John’s Campaign is “very concerned” about guidance which it says “creates an unacceptable risk of illegality” – and is likely to deprive residents of their liberty.
It is considering a challenge, with lawyers sending a pre-action letter – the step before formal legal proceedings begin – to the Department of Health and Social Care (DHSC).
The DHSC guidance, updated on 7 April, requires residents to isolate for 14 days after a trip out of the home. The letter, sent by Leigh Day, says it is “entirely unclear” on what basis the “punitive rule” is justified.
It states that the self-isolation rule “creates an unacceptable risk of illegality, because it encourages (indeed, requires) care homes to act unlawfully (namely, by falsely imprisoning care home residents and/or depriving residents of their liberty”.
The guidance is unlawful by encouraging and requiring such conduct, it adds. The DHSC guidance says the 14-day isolation rule is to ensure that residents who may become unknowingly infected do not pass coronavirus to other residents and staff.

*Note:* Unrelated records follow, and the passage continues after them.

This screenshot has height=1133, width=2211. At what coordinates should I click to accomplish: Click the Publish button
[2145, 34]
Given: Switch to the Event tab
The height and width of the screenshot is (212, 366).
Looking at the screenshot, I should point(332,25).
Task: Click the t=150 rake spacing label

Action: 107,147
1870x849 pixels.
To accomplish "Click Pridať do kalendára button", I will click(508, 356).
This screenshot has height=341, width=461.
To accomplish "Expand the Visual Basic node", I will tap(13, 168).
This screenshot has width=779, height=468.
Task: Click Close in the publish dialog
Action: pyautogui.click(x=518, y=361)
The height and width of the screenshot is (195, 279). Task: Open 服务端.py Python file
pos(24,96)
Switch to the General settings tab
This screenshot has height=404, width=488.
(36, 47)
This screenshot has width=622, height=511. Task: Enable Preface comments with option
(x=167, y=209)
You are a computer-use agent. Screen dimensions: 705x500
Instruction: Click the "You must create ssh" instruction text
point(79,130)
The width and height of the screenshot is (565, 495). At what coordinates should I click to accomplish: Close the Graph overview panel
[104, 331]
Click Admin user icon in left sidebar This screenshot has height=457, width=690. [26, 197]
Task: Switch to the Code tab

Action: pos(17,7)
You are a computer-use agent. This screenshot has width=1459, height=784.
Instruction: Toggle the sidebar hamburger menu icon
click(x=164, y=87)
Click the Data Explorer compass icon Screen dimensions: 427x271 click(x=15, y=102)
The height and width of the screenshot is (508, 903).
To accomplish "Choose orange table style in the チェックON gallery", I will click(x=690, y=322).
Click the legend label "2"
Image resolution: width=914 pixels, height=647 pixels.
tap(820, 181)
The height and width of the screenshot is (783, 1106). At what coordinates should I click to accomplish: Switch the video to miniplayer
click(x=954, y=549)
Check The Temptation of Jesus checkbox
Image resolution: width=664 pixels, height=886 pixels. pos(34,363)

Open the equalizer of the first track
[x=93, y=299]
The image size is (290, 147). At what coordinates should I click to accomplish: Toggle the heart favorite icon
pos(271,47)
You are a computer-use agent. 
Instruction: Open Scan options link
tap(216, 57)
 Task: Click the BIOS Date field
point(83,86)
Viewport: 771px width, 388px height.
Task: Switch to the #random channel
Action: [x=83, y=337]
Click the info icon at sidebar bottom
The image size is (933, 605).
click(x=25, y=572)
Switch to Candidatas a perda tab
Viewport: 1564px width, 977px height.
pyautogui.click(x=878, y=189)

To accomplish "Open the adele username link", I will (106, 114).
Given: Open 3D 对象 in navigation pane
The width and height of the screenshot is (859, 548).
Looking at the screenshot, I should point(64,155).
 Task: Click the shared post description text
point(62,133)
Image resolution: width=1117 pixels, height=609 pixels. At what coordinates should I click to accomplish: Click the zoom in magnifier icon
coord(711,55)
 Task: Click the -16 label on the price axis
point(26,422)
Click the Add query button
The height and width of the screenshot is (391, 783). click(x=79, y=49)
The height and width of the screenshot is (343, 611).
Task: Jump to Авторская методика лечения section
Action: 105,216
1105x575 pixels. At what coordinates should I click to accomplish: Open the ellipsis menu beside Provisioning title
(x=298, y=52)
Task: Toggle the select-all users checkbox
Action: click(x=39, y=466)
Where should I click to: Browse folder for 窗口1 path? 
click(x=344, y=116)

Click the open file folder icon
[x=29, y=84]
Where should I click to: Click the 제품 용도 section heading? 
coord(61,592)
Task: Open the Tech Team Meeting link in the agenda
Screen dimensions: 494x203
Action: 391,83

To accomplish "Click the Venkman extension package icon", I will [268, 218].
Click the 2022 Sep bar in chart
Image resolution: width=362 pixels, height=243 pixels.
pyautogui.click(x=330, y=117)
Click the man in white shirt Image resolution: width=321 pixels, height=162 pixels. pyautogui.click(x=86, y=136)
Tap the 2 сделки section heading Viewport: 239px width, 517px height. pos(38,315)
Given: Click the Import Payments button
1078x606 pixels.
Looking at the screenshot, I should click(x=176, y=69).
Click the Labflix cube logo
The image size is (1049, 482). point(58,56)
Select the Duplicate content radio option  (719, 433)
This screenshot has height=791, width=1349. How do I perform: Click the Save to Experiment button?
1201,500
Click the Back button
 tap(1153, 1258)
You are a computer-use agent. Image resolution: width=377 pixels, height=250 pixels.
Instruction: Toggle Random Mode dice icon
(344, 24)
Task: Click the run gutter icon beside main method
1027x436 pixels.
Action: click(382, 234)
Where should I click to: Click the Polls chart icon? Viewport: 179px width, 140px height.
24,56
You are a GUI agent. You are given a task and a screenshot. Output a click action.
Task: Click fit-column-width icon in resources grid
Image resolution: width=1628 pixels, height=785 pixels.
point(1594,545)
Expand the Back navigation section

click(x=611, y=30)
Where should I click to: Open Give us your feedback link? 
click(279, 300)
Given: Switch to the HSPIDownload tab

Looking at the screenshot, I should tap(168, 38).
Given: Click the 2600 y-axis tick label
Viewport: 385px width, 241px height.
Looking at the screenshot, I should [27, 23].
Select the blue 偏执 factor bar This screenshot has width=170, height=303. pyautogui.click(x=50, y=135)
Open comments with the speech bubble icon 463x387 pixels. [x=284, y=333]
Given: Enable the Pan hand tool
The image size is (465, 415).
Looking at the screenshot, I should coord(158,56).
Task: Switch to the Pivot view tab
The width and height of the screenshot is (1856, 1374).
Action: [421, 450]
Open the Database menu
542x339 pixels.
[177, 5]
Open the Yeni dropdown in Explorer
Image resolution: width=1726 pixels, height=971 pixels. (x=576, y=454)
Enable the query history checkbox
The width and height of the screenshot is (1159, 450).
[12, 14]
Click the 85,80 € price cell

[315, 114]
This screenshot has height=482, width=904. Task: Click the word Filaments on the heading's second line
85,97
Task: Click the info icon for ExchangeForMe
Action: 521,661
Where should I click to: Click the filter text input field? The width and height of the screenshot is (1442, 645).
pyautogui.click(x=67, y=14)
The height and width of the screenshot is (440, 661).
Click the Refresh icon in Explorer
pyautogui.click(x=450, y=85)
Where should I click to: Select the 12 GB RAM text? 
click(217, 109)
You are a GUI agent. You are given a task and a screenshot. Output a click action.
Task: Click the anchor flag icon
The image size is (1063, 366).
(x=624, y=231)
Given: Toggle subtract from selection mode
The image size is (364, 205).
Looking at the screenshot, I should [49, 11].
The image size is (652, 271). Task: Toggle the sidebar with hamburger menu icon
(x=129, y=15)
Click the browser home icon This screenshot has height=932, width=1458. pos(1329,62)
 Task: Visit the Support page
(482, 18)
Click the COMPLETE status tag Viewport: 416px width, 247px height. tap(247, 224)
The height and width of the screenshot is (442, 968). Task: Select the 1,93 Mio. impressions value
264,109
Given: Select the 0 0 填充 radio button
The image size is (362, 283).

But it says: “We recognise that in practice, this is likely to mean that many residents will not wish to make a visit out of the home.”
The letter says the government has not made it clear that the isolation period does not apply to individuals returning from a medical appointment.
Some residents are being advised to do this, it says, leading to individuals who feel they could not cope with the requirement turning down care.
Others simply want to be able to take a walk in their local park with a loved one who is their designated visitor or caregiver.
It also notes that care plans for individuals with learning disabilities, autism or dementia “frequently make provision for regular visits out and even extended stays with family”.
The letter adds: “Guidance that imposes a self-isolation requirement that lacks a lawful basis and puts care providers at risk of committing acts of false imprisonment or deprivation of liberty is clearly not fit for purpose, and a situation where the general population has a clear roadmap out of lockdown, whilst people in care homes do not, is unacceptable.”
John’s Campaign is asking the government to remove the 14-day isolation requirement from guidance. It has asked the government to respond by 21 April.